Cette semaine vient de sortir Bouillons bienfaisants aux éditions Hachette Cuisine et vos retours me mettent déjà en joie. Merci pour l’accueil que vous lui avez réservé!
Carnet de recettes dispo en bas de cette newsletter
Je viens de passer une semaine délicieuse entourée de ma famille et d’une de mes amies d’enfance les plus précieuses. J’ai toujours identifié, mais jamais su expliquer ce que sa présence avait d’essentiel à ma vie, puisqu’à part un parcours scolaire commun, peu de nos centres d’intérêts se rejoignent vraiment. On s’est connu dans l’enfance, juste avant l’adolescence. Elle m’a tout de suite semblée à part, géniale dans sa différence, particulièrement attachante, loufoque et d’une intelligence hors norme.

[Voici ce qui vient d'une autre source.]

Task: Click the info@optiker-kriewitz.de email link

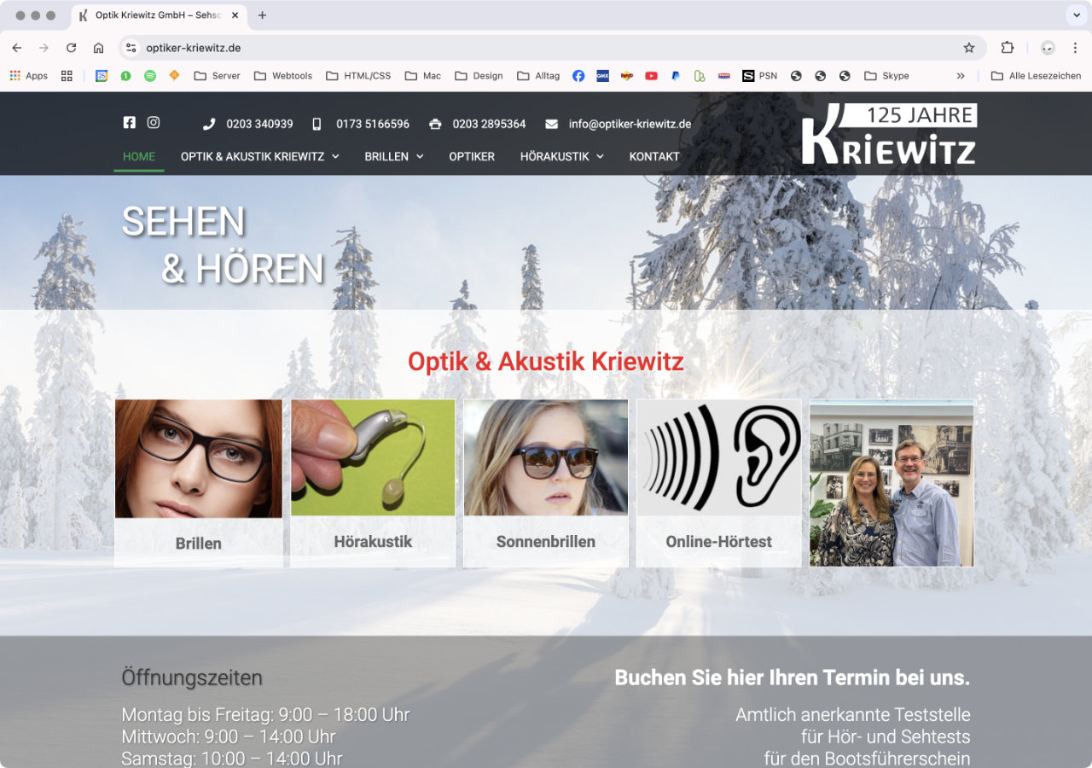Action: [630, 124]
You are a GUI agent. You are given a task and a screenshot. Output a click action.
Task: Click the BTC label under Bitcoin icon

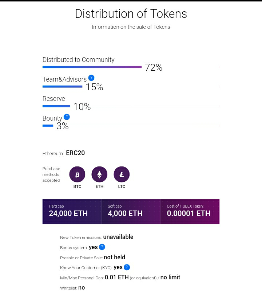coord(77,186)
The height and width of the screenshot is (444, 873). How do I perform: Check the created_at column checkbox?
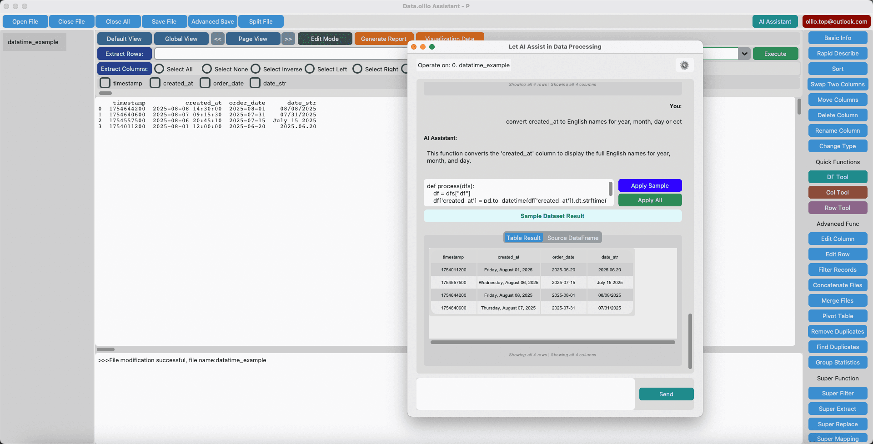pyautogui.click(x=155, y=83)
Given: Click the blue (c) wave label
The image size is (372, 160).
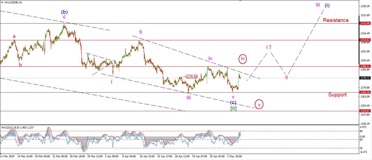Looking at the screenshot, I should point(233,102).
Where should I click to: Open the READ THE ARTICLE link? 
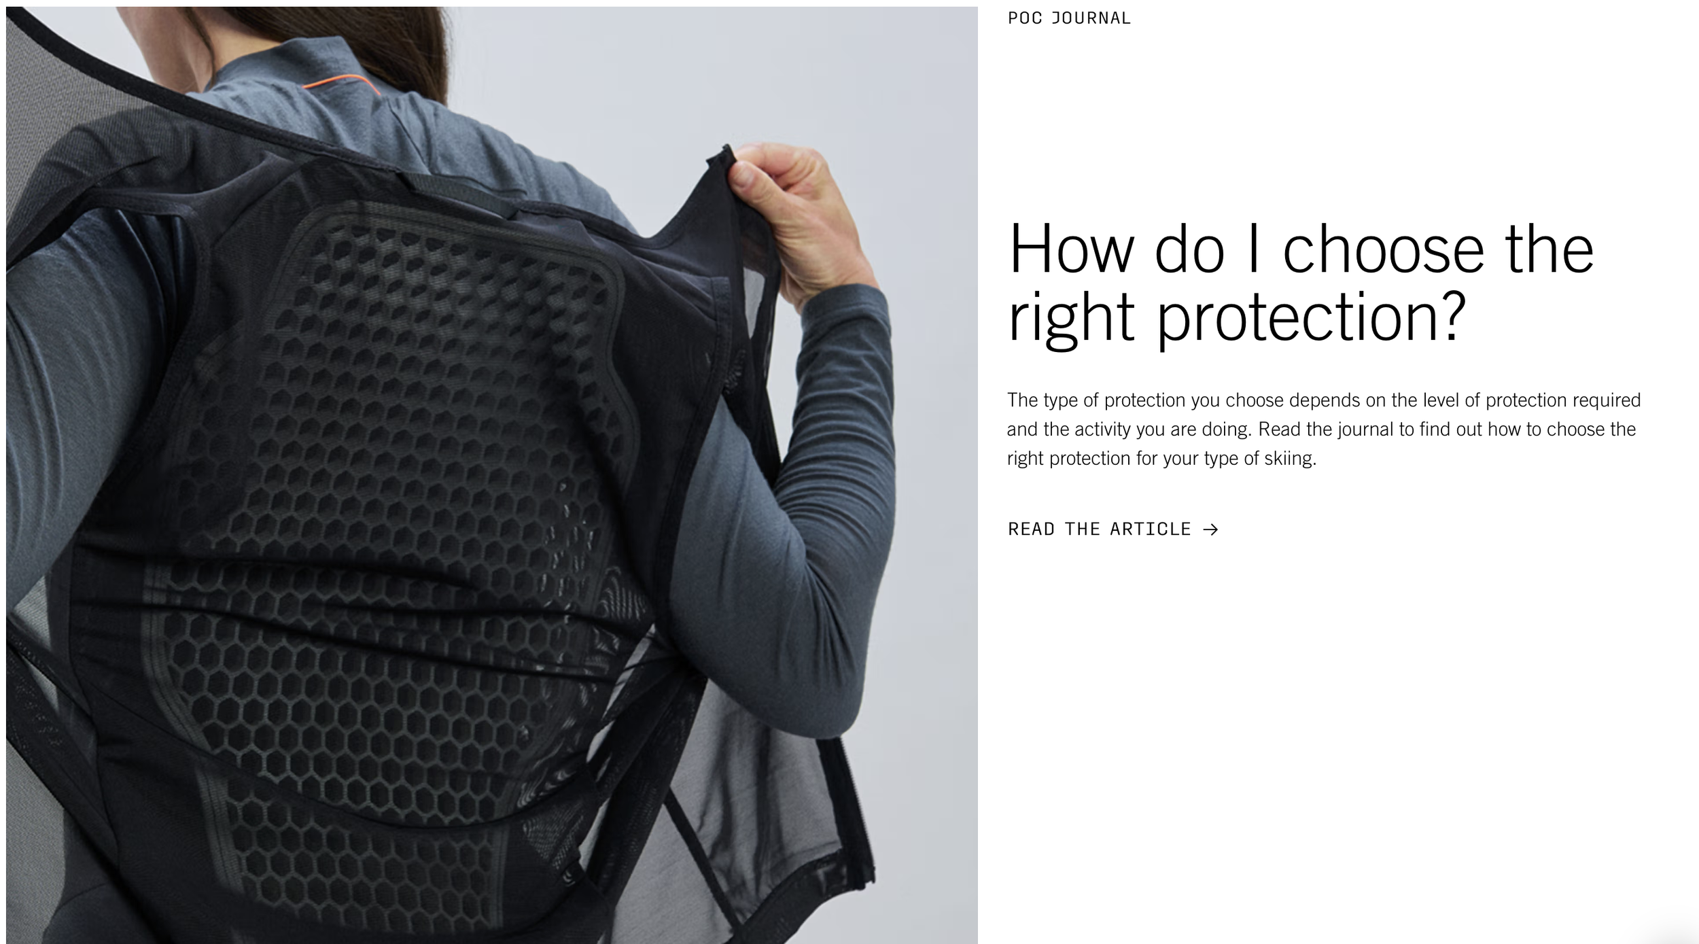(1113, 529)
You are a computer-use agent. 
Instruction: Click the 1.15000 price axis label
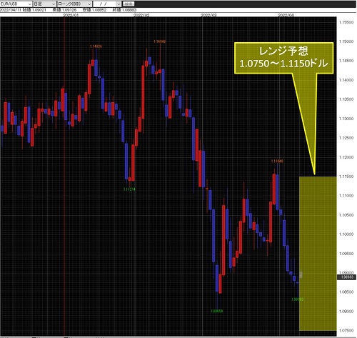point(346,41)
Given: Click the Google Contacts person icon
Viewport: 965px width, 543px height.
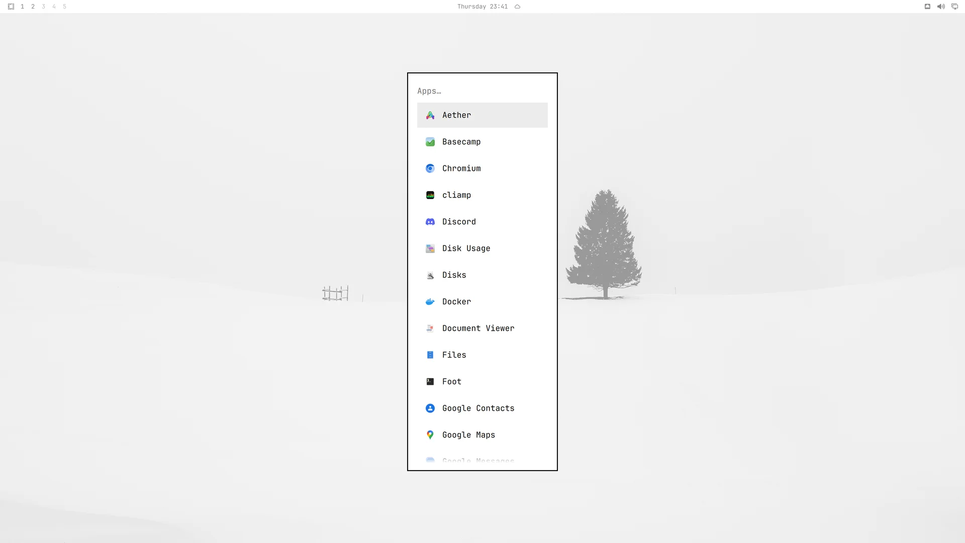Looking at the screenshot, I should coord(430,408).
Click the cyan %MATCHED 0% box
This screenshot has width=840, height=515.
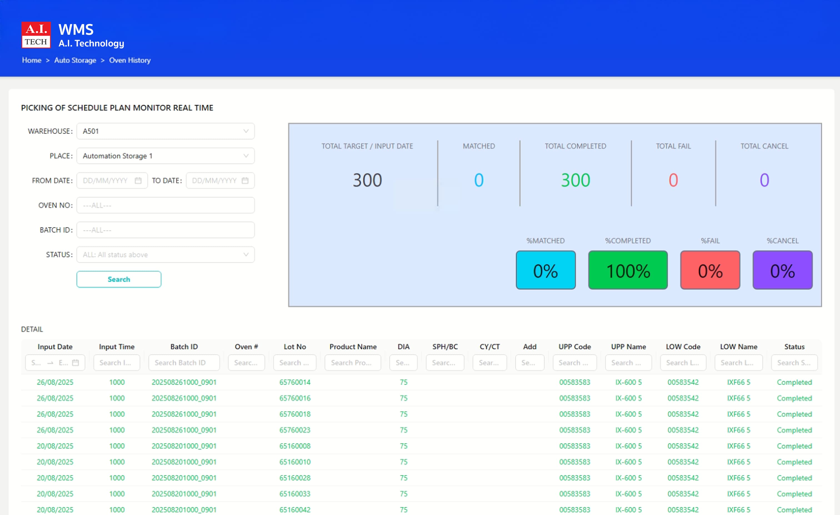coord(545,270)
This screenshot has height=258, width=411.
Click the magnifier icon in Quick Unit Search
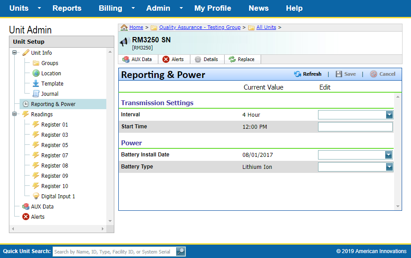(181, 251)
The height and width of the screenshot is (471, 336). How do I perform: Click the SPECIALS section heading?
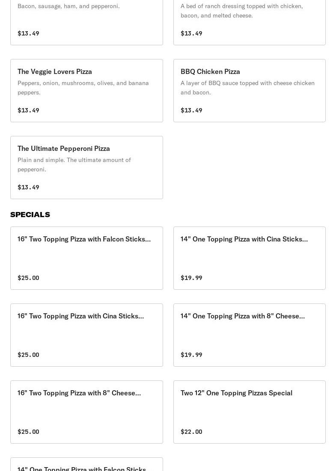click(x=30, y=215)
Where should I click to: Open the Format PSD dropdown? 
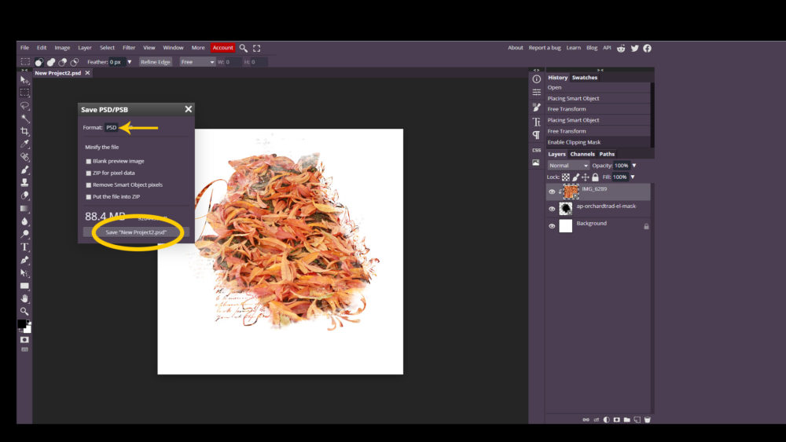[x=112, y=127]

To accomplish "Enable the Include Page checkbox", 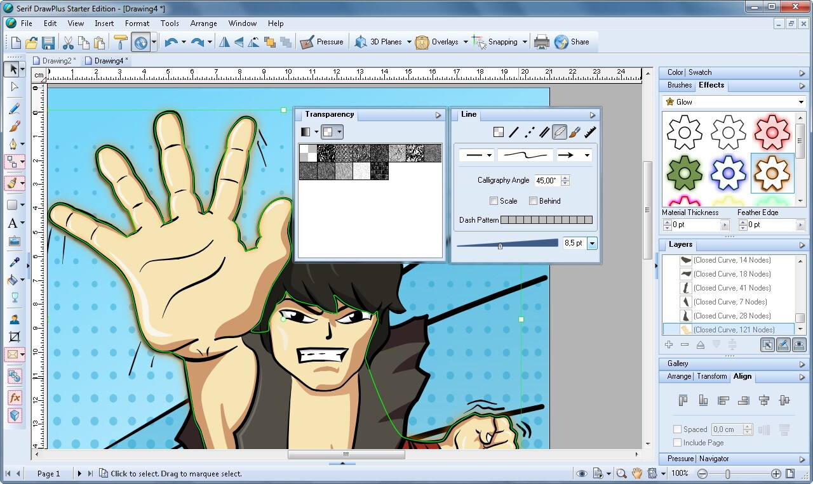I will click(678, 443).
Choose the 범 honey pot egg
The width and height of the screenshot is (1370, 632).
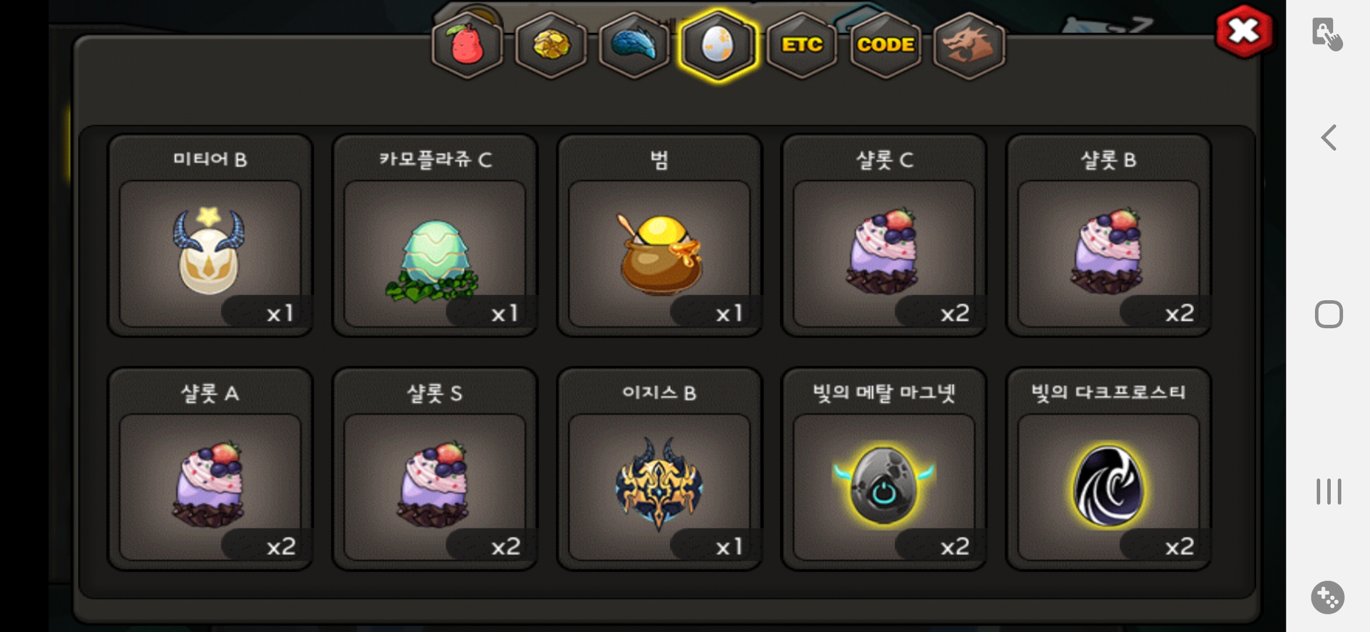(x=659, y=236)
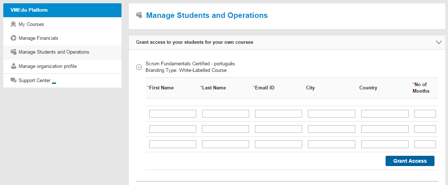This screenshot has width=448, height=185.
Task: Click the Manage organization profile person icon
Action: pyautogui.click(x=13, y=66)
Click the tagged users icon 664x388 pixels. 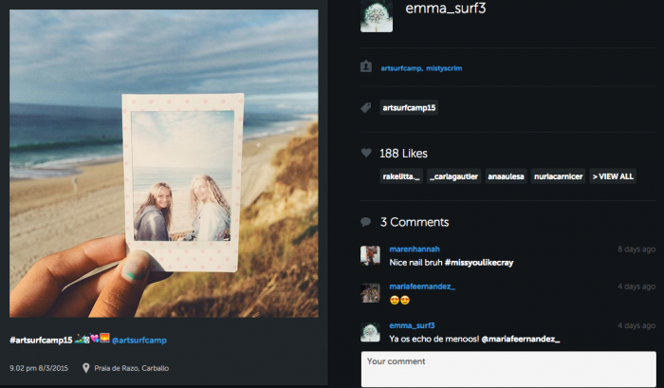tap(366, 67)
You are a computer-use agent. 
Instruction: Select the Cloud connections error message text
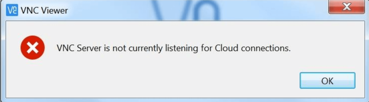(174, 48)
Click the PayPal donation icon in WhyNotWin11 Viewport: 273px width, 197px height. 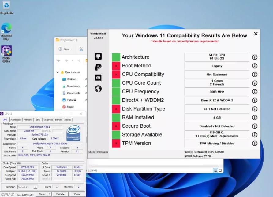click(x=98, y=67)
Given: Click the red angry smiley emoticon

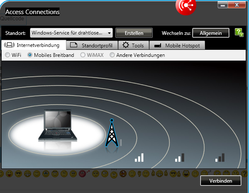Looking at the screenshot, I should point(83,173).
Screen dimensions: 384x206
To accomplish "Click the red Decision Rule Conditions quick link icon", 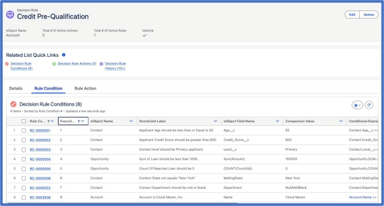I will pyautogui.click(x=7, y=64).
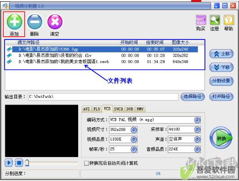This screenshot has height=181, width=239.
Task: Open the 视频尺寸 352x288 dropdown
Action: [x=134, y=130]
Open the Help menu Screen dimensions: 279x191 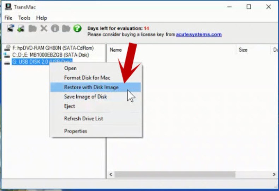pos(41,18)
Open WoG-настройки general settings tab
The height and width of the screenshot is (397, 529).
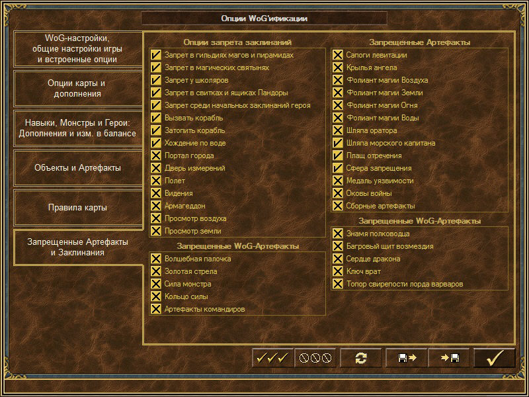point(77,49)
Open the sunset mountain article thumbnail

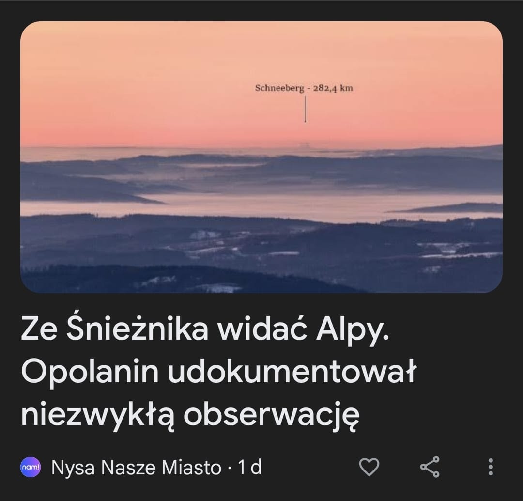pyautogui.click(x=262, y=157)
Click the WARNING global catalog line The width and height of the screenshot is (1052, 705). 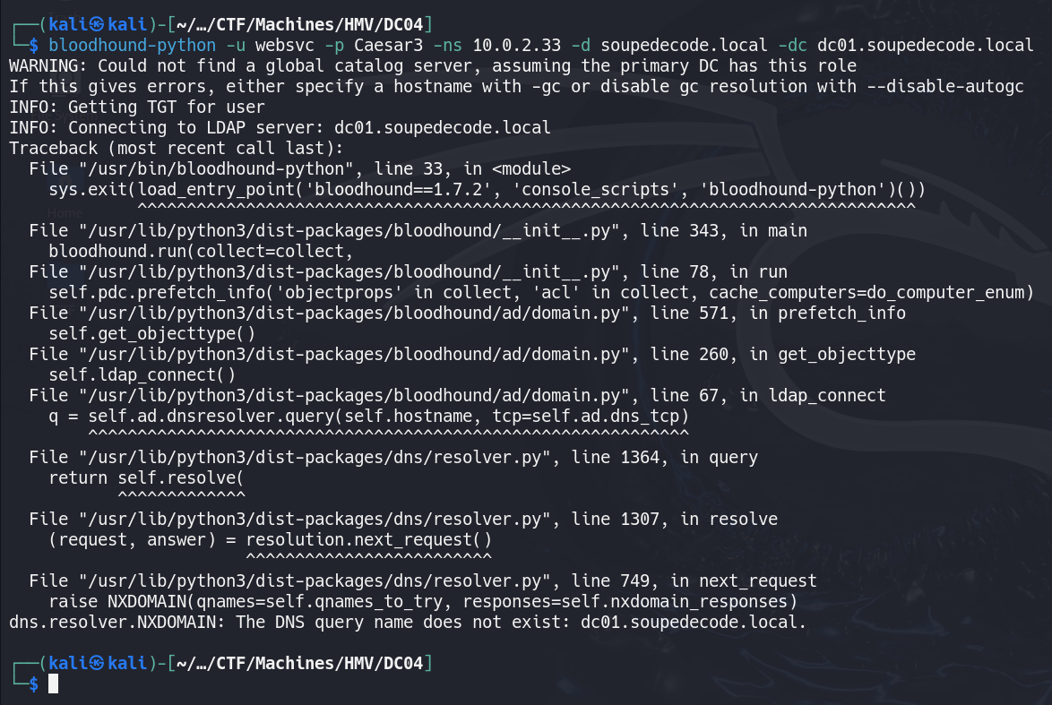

Le temps façonne le lien, le lime ou le renforce. Parfois, certaines amitiés sont surtout des gardiennes et témoins bienveillantes mais perspicaces des différentes strates géologiques qui nous constituent. Elles ont vu des sédiments de nos personnalités se superposer pour donner vie à nos multiples facettes, elles en ont gardé des petits bouts de nous, tout en restant à la lisière, discrètes et bienveillantes, sans jamais juger et ce, malgré un lien qui a pu parfois se distendre.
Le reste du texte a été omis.